### [DOCUMENT EXTRACT]
□ □ □ □ □ □ □
In all the previous videos, when we looked at performance, we were focused on trying to get as many adds per cycle as we could. The summation was the work we actually cared about, so it made sense to measure the routine specifically in terms of those adds.

But as we saw when we looked at loop overhead, there are many other things the CPU has to do each time through the loop. To get the add done for the summation, it has to do loop maintenance overhead, like incrementing an index and comparing it to make sure we're not off the end of the loop. There was also a big part that we didn't talk much about, which was what I referred to as a “load”.

Loads and stores, which are two different things that we'll talk about in great detail later in the class, are the ways CPUs get things from memory and put things back into memory. You can think of them as reading and writing. When we read from memory it's called a load. When we write to memory it's called a store.

I mentioned loads in passing because they are an important part of this loop, but I didn't talk very much about how they might impact performance. Loads are actually very important to the performance of any piece of code and we will have to learn to analyze them in detail if we want to fully understand why our code runs the way it does. But right now what I'd like to do is just give you a little perspective on how much loads matter.
□ □ □ □ □ □ □
### [STORED DATA]
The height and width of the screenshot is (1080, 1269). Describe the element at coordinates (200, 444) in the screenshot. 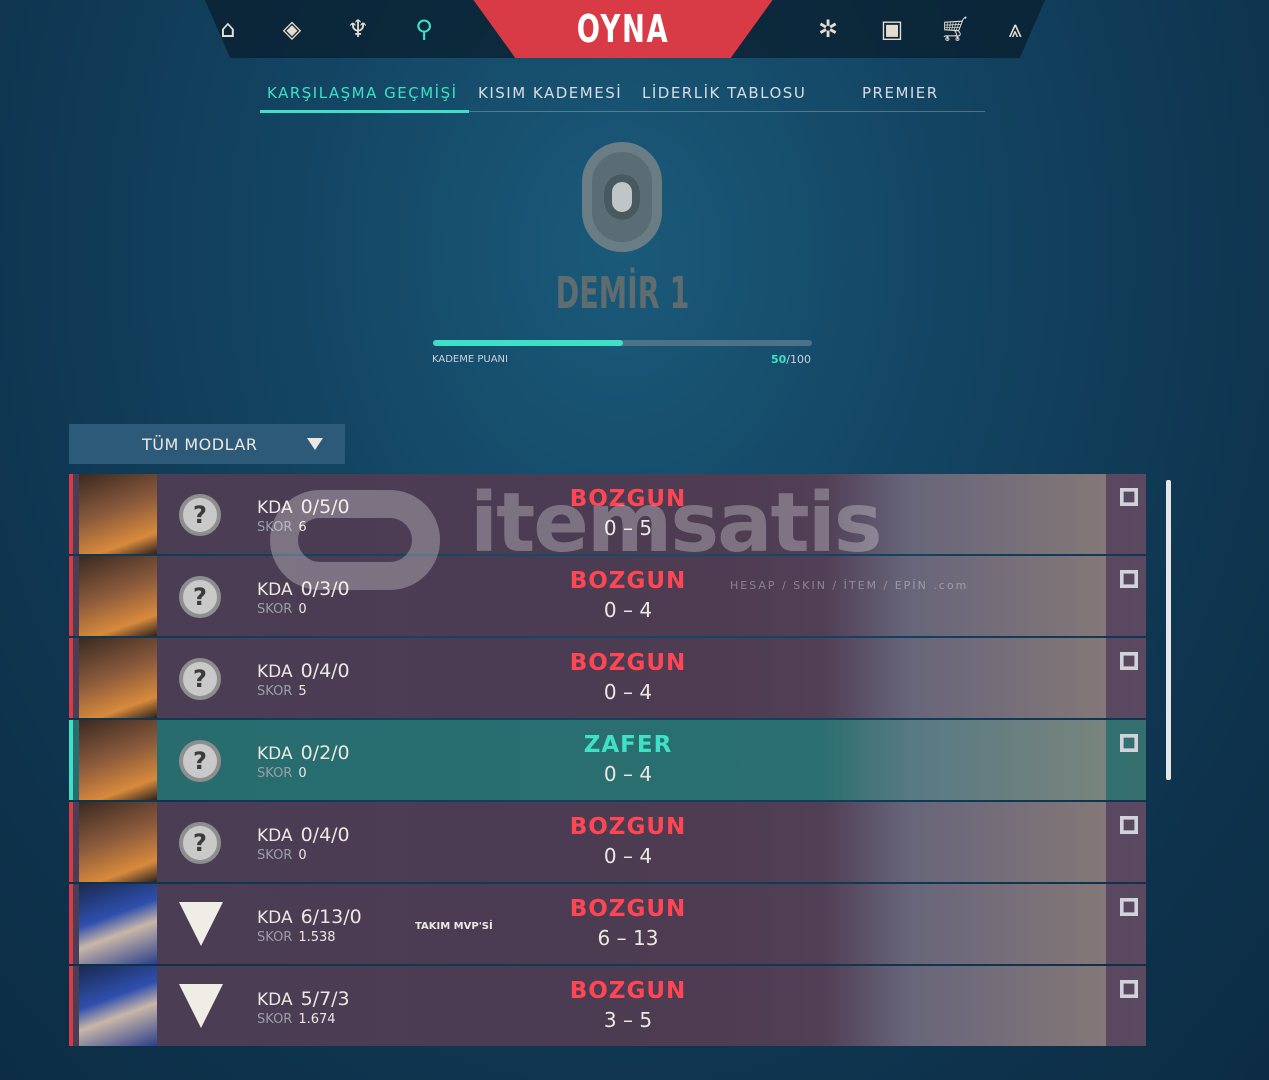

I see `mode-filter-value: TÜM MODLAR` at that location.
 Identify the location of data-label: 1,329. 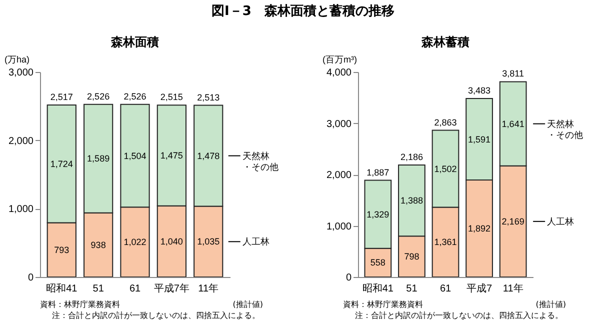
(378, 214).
□ □ □ □ □ □ □
### [DIRECTIVE 1]
In the lecture excerpt on loads, what is it called when the CPU writes to memory?
### [DIRECTIVE 2]
From the lecture excerpt on loads, quote the passage from "I mentioned loads" up to and including "much loads matter.".
The lines aren't needed for any of this.

### [EXERCISE ANSWER 1]
A store.

### [EXERCISE ANSWER 2]
I mentioned loads in passing because they are an important part of this loop, but I didn't talk very much about how they might impact performance. Loads are actually very important to the performance of any piece of code and we will have to learn to analyze them in detail if we want to fully understand why our code runs the way it does. But right now what I'd like to do is just give you a little perspective on how much loads matter.